Data lines ::

================================

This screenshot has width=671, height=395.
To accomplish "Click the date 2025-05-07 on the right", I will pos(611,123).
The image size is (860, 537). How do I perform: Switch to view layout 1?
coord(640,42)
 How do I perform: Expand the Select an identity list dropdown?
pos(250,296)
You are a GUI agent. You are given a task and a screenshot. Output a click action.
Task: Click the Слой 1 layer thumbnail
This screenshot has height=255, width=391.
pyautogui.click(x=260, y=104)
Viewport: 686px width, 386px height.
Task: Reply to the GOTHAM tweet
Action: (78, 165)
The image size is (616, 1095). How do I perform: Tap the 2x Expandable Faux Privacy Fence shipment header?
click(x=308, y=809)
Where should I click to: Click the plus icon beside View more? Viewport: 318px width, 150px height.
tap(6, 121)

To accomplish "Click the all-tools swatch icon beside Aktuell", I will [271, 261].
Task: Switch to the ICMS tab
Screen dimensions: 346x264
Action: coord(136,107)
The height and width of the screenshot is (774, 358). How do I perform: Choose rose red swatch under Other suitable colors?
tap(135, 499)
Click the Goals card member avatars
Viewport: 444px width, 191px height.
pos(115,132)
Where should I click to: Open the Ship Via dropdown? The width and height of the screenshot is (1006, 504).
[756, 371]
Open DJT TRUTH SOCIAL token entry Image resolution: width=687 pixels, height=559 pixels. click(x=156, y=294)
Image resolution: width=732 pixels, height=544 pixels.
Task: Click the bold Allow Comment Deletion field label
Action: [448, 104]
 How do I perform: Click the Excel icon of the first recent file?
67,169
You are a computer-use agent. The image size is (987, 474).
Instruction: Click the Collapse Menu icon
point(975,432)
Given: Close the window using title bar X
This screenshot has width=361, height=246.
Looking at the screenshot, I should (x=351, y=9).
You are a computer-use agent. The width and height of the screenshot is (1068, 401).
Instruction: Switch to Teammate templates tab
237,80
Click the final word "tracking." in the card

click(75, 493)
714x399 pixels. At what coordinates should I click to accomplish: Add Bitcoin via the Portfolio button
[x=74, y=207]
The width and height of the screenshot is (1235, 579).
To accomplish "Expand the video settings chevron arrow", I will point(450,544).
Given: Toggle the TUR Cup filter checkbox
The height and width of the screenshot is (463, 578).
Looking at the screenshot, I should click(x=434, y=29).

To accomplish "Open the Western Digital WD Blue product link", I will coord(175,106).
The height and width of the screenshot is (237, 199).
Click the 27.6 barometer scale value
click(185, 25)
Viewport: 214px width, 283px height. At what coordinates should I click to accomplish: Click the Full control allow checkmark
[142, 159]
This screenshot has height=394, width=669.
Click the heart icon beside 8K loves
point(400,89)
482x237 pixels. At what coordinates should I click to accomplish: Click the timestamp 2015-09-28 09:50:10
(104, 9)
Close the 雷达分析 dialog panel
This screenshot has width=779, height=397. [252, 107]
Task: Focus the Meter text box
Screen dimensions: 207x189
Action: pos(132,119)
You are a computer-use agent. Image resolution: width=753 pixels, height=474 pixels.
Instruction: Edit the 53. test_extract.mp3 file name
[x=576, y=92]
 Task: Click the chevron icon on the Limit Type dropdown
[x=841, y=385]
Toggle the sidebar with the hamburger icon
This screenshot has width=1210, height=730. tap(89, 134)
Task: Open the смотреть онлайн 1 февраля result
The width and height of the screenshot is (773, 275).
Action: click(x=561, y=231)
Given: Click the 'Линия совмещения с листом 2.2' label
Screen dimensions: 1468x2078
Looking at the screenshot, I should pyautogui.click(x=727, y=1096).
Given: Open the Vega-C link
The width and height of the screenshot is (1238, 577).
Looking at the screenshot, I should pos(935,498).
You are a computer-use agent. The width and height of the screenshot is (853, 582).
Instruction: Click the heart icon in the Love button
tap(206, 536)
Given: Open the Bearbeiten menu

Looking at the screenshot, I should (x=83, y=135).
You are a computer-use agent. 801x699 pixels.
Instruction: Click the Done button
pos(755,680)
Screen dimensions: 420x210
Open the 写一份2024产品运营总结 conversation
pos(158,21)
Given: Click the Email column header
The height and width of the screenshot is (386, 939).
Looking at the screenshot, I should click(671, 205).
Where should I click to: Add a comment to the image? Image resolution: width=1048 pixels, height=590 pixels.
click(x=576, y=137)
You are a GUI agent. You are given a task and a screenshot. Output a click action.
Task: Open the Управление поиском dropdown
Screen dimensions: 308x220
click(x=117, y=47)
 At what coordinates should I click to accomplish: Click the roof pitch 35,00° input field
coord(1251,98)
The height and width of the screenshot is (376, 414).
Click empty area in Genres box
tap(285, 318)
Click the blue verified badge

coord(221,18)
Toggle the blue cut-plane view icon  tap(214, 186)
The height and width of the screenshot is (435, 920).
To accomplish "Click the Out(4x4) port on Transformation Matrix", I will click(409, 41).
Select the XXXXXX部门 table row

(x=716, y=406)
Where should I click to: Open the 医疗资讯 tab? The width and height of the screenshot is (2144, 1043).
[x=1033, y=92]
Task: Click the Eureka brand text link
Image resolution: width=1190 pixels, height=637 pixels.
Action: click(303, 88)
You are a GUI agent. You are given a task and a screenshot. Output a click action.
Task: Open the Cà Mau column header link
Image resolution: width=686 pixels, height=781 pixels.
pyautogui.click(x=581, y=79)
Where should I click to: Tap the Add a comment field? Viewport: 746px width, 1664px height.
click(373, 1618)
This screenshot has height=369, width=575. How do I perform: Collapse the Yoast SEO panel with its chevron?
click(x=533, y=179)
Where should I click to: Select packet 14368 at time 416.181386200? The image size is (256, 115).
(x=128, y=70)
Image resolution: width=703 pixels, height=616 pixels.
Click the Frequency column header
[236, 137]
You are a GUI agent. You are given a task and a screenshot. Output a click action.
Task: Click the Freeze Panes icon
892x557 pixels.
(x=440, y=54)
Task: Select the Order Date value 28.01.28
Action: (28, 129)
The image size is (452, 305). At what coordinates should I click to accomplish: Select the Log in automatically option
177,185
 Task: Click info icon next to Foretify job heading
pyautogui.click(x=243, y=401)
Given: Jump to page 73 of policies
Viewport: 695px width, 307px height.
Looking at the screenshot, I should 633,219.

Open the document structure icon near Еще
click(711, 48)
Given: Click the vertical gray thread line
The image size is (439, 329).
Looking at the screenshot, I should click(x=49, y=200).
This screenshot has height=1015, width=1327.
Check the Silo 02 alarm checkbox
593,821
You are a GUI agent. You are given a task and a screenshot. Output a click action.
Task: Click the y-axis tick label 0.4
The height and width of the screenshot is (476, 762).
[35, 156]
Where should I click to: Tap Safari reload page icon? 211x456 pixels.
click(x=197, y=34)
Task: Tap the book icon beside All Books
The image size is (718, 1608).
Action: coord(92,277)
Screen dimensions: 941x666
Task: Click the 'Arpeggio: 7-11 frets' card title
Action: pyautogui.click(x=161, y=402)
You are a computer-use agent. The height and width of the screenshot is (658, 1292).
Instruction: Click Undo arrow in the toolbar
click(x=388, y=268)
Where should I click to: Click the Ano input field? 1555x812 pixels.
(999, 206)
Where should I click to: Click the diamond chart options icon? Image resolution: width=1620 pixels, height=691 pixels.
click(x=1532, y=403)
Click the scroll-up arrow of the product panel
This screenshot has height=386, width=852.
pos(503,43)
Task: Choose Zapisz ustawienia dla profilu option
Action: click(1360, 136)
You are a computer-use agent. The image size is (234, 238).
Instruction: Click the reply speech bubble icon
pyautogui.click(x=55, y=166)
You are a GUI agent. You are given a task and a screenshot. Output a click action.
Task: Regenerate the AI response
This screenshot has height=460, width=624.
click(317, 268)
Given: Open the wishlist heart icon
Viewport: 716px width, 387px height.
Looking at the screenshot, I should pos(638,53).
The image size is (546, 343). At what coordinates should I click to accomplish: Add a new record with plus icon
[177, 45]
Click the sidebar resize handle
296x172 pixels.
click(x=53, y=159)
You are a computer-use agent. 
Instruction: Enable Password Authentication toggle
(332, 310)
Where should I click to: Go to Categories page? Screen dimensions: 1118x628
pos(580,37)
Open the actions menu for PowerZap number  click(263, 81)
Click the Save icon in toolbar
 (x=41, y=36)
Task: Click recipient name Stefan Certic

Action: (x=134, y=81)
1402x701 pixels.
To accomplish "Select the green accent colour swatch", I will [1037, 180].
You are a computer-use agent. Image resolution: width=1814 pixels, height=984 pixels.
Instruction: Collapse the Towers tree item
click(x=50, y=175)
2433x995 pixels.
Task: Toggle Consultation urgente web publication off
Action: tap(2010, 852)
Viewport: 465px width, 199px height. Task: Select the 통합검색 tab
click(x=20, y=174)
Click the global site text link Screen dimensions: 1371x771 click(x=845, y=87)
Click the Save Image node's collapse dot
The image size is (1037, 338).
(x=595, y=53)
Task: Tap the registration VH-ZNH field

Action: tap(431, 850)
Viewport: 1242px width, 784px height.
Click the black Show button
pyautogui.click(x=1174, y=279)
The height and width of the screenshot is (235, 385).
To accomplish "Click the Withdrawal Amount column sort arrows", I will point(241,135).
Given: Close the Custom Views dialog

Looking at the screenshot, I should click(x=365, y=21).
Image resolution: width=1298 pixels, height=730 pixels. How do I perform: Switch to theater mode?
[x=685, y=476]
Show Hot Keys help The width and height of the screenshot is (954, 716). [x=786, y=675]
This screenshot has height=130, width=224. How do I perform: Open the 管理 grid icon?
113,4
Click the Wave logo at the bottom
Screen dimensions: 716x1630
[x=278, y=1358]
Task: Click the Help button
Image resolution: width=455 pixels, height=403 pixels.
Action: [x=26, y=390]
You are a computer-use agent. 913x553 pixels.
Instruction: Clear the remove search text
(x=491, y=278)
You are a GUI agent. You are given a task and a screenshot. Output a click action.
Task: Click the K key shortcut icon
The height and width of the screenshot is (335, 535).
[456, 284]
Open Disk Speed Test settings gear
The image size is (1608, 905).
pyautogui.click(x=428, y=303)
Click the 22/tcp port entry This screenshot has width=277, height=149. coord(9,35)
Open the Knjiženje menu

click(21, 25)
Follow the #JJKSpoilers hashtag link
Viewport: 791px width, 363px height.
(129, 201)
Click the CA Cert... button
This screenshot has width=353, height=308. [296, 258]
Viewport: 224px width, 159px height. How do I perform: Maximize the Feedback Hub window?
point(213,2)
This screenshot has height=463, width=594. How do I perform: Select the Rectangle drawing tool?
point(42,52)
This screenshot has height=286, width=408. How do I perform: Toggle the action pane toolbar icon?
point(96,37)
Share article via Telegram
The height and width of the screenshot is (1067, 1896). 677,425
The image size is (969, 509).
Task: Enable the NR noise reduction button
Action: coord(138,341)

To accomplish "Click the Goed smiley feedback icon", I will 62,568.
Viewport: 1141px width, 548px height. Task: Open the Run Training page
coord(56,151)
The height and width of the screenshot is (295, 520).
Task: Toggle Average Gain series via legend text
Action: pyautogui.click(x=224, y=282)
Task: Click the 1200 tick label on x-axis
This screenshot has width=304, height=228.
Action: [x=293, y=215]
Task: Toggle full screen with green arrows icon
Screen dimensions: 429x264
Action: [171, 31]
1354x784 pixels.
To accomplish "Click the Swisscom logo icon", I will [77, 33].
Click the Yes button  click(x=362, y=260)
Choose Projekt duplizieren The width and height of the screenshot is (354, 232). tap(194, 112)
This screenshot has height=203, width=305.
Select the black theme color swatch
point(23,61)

================================

Exercise description :: Copy the lines of the records verbatim, from the line that contains "Click the CA Cert... button" through the line that contains "Choose Projekt duplizieren", both included.

Exercise response ::
Click the CA Cert... button
This screenshot has width=353, height=308. [296, 258]
Viewport: 224px width, 159px height. How do I perform: Maximize the Feedback Hub window?
point(213,2)
This screenshot has height=463, width=594. How do I perform: Select the Rectangle drawing tool?
point(42,52)
This screenshot has height=286, width=408. How do I perform: Toggle the action pane toolbar icon?
point(96,37)
Share article via Telegram
The height and width of the screenshot is (1067, 1896). 677,425
The image size is (969, 509).
Task: Enable the NR noise reduction button
Action: coord(138,341)

To accomplish "Click the Goed smiley feedback icon", I will 62,568.
Viewport: 1141px width, 548px height. Task: Open the Run Training page
coord(56,151)
The height and width of the screenshot is (295, 520).
Task: Toggle Average Gain series via legend text
Action: pyautogui.click(x=224, y=282)
Task: Click the 1200 tick label on x-axis
This screenshot has width=304, height=228.
Action: [x=293, y=215]
Task: Toggle full screen with green arrows icon
Screen dimensions: 429x264
Action: [171, 31]
1354x784 pixels.
To accomplish "Click the Swisscom logo icon", I will [77, 33].
Click the Yes button  click(x=362, y=260)
Choose Projekt duplizieren The width and height of the screenshot is (354, 232). tap(194, 112)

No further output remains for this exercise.